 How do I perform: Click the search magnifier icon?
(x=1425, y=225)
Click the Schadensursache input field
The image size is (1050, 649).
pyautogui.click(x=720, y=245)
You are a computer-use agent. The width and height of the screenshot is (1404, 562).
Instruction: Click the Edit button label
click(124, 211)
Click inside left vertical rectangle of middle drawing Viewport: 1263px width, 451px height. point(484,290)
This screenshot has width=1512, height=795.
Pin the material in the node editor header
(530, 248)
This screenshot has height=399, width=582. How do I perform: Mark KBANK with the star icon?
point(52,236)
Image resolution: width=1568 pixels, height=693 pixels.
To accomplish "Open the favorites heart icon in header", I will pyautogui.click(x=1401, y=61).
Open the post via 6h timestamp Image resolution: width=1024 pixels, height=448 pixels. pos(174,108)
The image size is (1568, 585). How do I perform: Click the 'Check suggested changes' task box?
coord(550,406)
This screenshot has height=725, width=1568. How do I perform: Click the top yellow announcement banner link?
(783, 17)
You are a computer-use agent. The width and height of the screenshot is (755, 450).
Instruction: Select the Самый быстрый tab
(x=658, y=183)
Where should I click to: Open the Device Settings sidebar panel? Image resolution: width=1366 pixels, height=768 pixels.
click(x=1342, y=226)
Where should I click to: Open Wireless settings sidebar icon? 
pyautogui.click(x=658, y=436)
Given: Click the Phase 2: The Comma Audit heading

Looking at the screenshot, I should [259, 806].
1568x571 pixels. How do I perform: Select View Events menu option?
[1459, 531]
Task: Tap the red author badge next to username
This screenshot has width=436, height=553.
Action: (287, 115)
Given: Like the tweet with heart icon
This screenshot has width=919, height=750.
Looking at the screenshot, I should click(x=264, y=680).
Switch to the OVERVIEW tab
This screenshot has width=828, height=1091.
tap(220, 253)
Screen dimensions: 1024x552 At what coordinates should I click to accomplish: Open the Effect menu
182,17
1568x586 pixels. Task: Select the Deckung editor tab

SHORT EXERCISE: Write out the lines above exactly as they appear, starting at the line that contains "is (755, 450)." and ending at the line that contains "pyautogui.click(x=658, y=436)".

CORRECT RESULT:
You are a computer-use agent. The width and height of the screenshot is (755, 450).
Instruction: Select the Самый быстрый tab
(x=658, y=183)
Where should I click to: Open the Device Settings sidebar panel? Image resolution: width=1366 pixels, height=768 pixels.
click(x=1342, y=226)
Where should I click to: Open Wireless settings sidebar icon? 
pyautogui.click(x=658, y=436)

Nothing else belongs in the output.